Anlamaz gözlerle bakarken Nilüfer, Gaye yanına geldi.

-Bu o.

-Kim?

-O işte. Leyla’nın Garrick'i(İlk defa kitabinin erkek kahramanı)

-Neeeeeeee? diye nerdeyse haykırdı Nilüfer. Türker ona baktı ve gülümsedi. Nasıl olur? dedi sessizce

-Oldu işte.

-Ayrıntıları istiyorum. Hemen cevap ver

-Gece anlatırım daha doğrusu Leyla Hanım anlatır, nasılsa sendeyiz.

-Tamam dedi ve Türker’e döndü Nilüfer.

-Onların tanıştığını biliyor musun?

-Kimlerin?

-Önder ve Leyla’nın

-Hayır.

-Önder üniversitede öğretim görevlisi değil mi?

-Evet

-Leyla geçen yıl ondan 1 dönem ders almıştı.

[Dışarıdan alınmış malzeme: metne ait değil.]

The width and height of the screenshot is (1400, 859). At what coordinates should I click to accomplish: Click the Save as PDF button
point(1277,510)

-Nasıl? Yoksa o "Demir Leydi mi?”

-Anlamadım?

-Neyse dur biraz şimdi anlarız geliyorum ben, deyip Türker yerinden kalktı. Dj 'in yanına gidip bir şeyler söyledi Nilüfer'in yanına döndü."Şimdi onları izleyelim." dedi.

Hala ağız dalaşında olan Önder ve Leyla şarkının değişmesiyle birden dondular, birbirlerinin gözlerine bakmaya başladılar. Birden bütün herkes silindi sadece onlar kaldı yeryüzünde. Gözleri birbirine kenetli, kulaklarında o an çalan şarki "Lady in Red"...

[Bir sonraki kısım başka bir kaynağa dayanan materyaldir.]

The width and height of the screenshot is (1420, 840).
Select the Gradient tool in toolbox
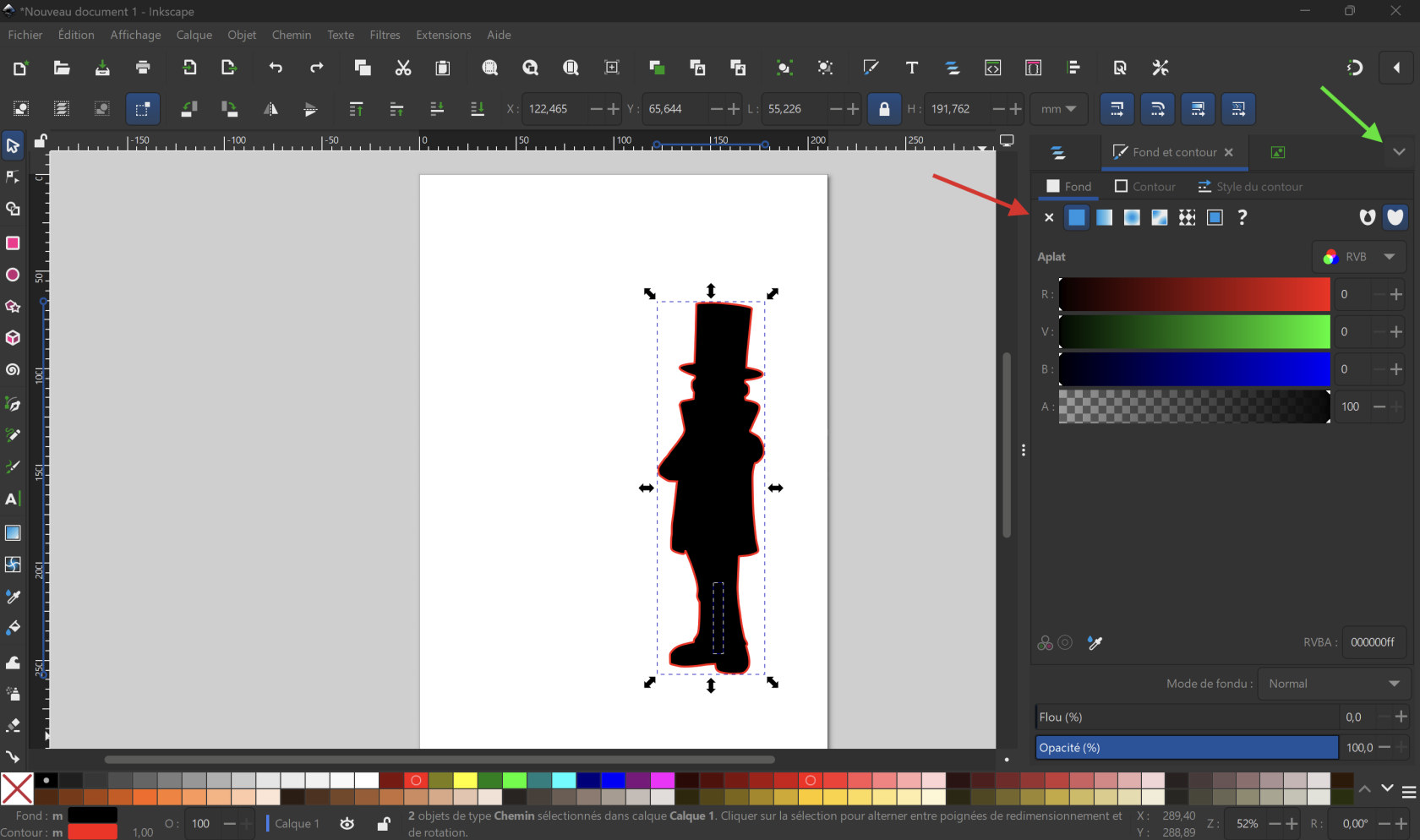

-Evet, kesinlikle Demir Leydi o dedi Türker ve Nilüfer'e gülümsedi. Nilüfer’in kalbi kuş oldu ve uçtu. Ne güzel gülüyordu bu adam ve hep kendine böyle gülseydi ahh ahh. Derin bir nefes alıp kuş olup uçan gönlüne "Geri gel." dedi içinden.

-Artık bir şeyler an…

-Nilüfer!

-Behçet, Merhaba! Nasılsın? deyip sarıldı Nilüfer. Behçet de ona sarıldı, uzunca bir sarılma faslından sonra birisi boğazını temizledi. Birbirlerinden ayrılıp sesin geldiği yöne baktılar.

-KIZ arkadaşım Bahar dedi, Behçet. Nilüfer memnun oldum derken kız biraz çekinikçe selam verdi ve oturdular. Türker fırsattan istifade Nilüfer'i dansa kaldırmak istedi

-Dans edelim mi?

-Bilmem ki dedi Nilüfer.

-Bir dans dedi Türker. Hem pistteki çiftin yardıma ihtiyacı varmış gibi görünüyor dedi sırıtarak.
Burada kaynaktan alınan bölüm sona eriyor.